» Exercise instructions: Copy each line of the following data that contains "agent".

» Records supplied:

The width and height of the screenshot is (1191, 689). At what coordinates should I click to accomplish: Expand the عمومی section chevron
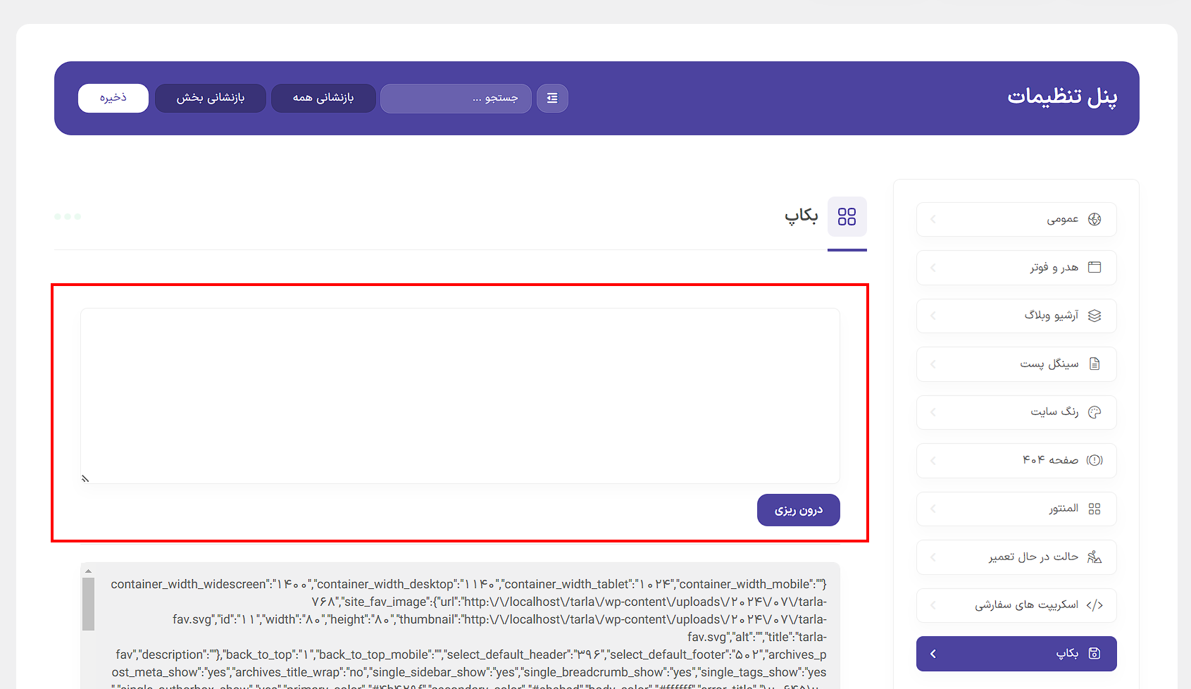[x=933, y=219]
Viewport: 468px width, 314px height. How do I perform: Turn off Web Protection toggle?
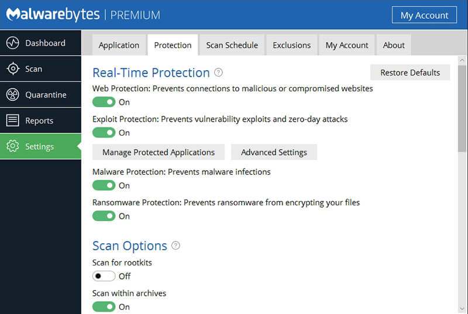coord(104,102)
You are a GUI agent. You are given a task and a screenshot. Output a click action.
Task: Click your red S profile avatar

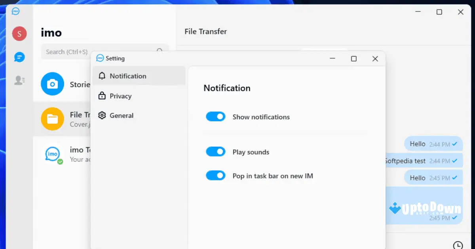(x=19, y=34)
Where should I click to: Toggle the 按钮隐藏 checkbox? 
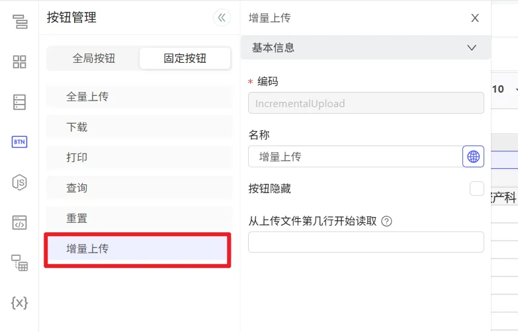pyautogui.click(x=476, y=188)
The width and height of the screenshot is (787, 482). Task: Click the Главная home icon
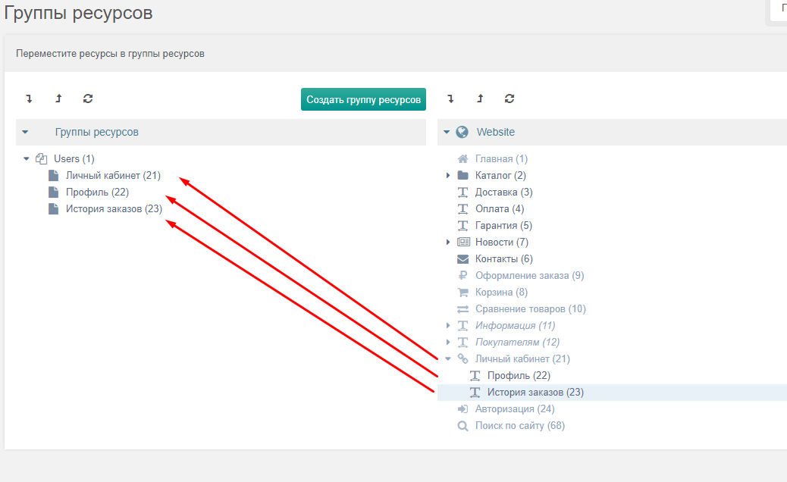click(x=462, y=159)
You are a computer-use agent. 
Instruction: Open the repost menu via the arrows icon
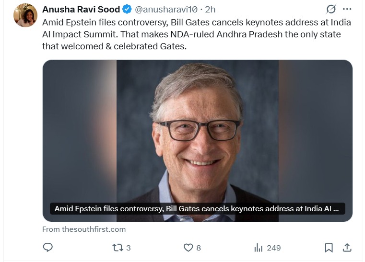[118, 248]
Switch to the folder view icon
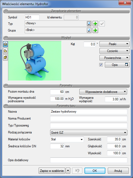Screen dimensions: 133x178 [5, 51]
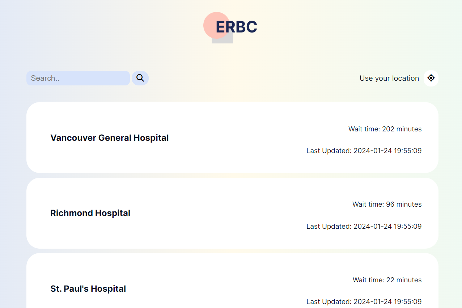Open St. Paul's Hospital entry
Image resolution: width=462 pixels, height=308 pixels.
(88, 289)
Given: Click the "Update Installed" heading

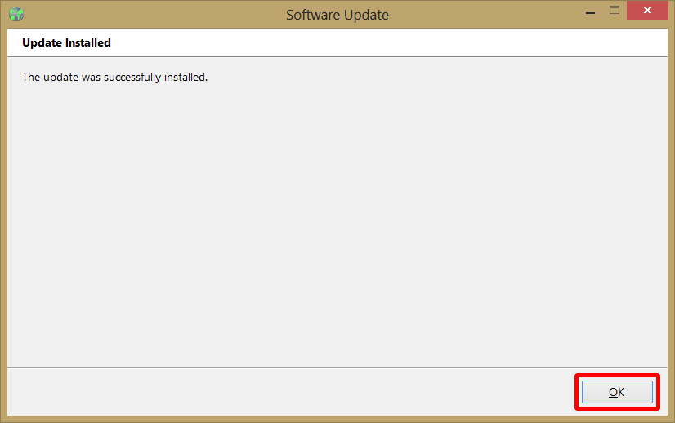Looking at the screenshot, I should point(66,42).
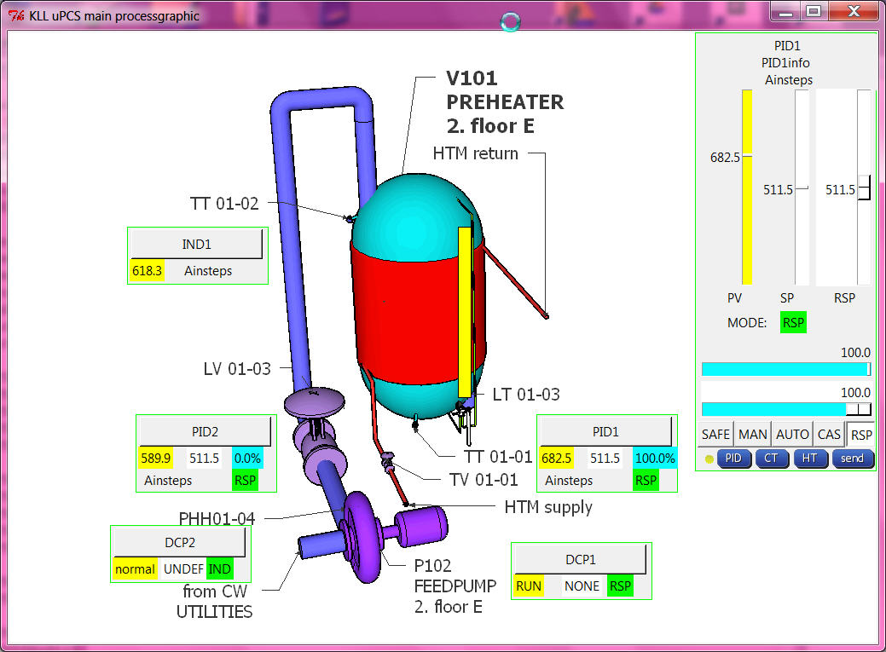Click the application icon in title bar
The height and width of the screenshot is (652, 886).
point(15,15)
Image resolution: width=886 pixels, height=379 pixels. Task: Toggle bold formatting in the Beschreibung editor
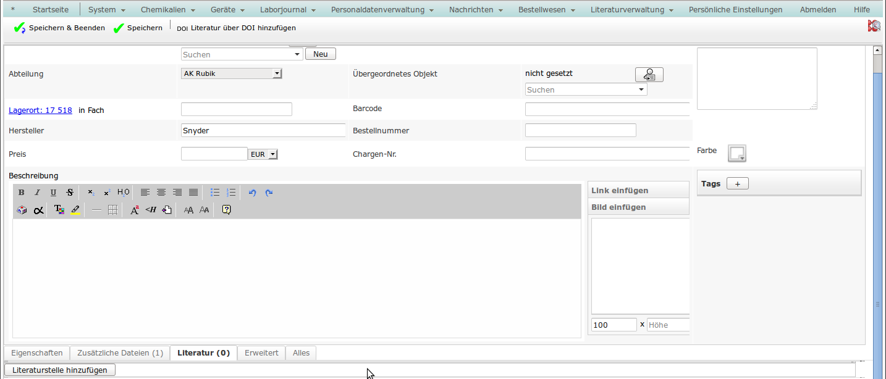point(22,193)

» Output below:
You are a GUI agent. You are given a task and a screenshot. Output a click action.
You are a computer-use agent. 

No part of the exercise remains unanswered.